For the entries below, repeat exactly each line starting with the one that contains "Breaking the silence" and going on through the one that contains "Lire plus (15, 378)", and no others.

=== Section Start ===

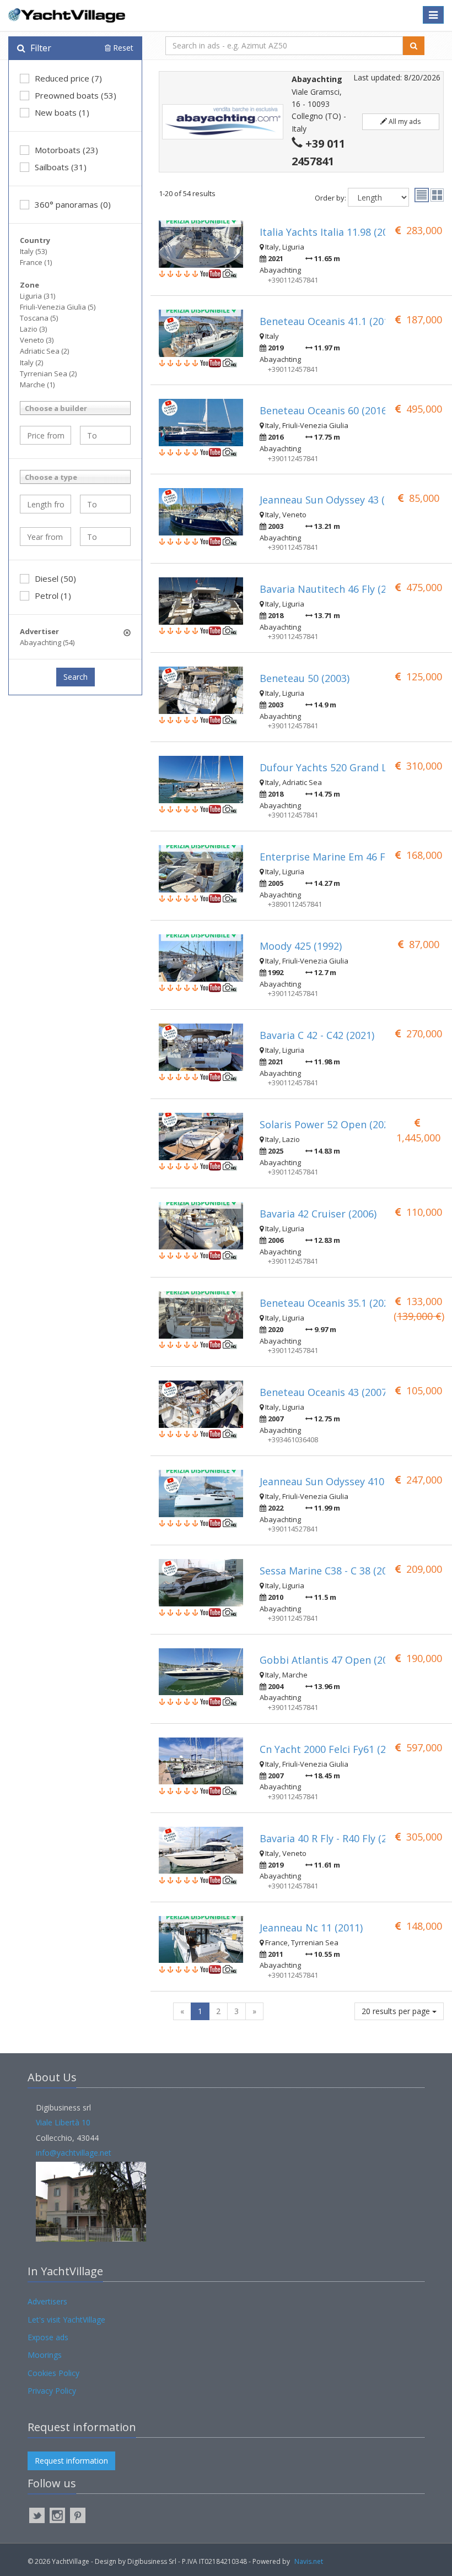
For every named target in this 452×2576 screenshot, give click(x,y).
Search (75, 677)
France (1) (36, 262)
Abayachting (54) (47, 642)
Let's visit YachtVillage (66, 2319)
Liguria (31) (37, 296)
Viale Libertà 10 (63, 2122)
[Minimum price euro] (45, 435)
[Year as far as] (105, 536)
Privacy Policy (52, 2390)
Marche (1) (37, 384)
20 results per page (397, 2011)
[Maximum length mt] (105, 504)
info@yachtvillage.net (73, 2152)
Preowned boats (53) (75, 95)
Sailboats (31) (61, 166)
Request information (71, 2460)
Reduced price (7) (68, 78)
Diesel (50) (55, 578)
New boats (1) (62, 112)
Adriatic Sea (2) (44, 351)
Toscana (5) (39, 318)
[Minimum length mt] (45, 504)
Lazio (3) (33, 329)
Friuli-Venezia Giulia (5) (57, 307)
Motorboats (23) (66, 149)
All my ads (404, 121)
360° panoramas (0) (73, 204)
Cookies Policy (53, 2373)
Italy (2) (31, 362)
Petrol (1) (53, 595)
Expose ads (48, 2337)
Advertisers (47, 2301)
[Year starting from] (45, 536)
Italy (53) (33, 251)
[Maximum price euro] (105, 435)
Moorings (45, 2355)
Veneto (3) (36, 340)
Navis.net (308, 2561)
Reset (122, 47)
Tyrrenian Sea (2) (48, 373)
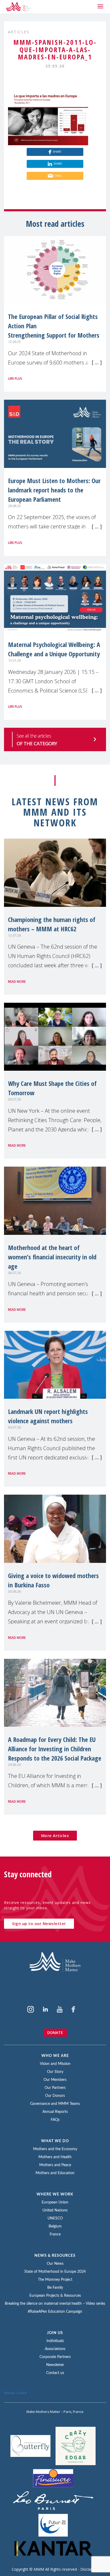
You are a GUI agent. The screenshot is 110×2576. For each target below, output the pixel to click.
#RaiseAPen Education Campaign (55, 2312)
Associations (55, 2349)
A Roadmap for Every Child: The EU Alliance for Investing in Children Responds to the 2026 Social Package (54, 1748)
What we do (55, 2141)
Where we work (55, 2194)
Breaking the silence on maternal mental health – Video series (55, 2304)
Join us (55, 2333)
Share (57, 151)
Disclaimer (89, 2569)
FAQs (55, 2120)
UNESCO (55, 2218)
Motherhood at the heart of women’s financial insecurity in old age (52, 1257)
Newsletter (55, 2365)
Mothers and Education (55, 2173)
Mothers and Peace (55, 2165)
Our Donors (55, 2096)
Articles (18, 31)
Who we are (55, 2056)
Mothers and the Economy (55, 2149)
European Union (55, 2202)
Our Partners (55, 2088)
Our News (55, 2264)
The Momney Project (55, 2280)
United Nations (55, 2210)
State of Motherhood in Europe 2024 (55, 2272)
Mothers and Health (55, 2157)
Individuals (55, 2341)
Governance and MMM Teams (55, 2104)
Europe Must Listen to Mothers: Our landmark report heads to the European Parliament (54, 490)
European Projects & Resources (55, 2296)
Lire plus (15, 378)
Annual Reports (55, 2112)
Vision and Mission (55, 2064)
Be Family (55, 2288)
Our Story (55, 2072)
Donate (55, 2032)
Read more (17, 981)
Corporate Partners (55, 2357)
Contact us (55, 2373)
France (55, 2234)
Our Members (55, 2080)
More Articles (55, 1835)
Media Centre (15, 2392)
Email (58, 175)
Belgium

=== Section End ===

▶ [EXERCISE SOLUTION]
Breaking the silence on maternal mental health – Video series (55, 2304)
Join us (55, 2333)
Share (57, 151)
Disclaimer (89, 2569)
FAQs (55, 2120)
UNESCO (55, 2218)
Motherhood at the heart of women’s financial insecurity in old age (52, 1257)
Newsletter (55, 2365)
Mothers and Education (55, 2173)
Mothers and Peace (55, 2165)
Our Donors (55, 2096)
Articles (18, 31)
Who we are (55, 2056)
Mothers and the Economy (55, 2149)
European Union (55, 2202)
Our Partners (55, 2088)
Our News (55, 2264)
The Momney Project (55, 2280)
United Nations (55, 2210)
State of Motherhood in Europe 2024 (55, 2272)
Mothers and Health (55, 2157)
Individuals (55, 2341)
Governance and MMM Teams (55, 2104)
Europe Must Listen to Mothers: Our landmark report heads to the European Parliament (54, 490)
European Projects & Resources (55, 2296)
Lire plus (15, 378)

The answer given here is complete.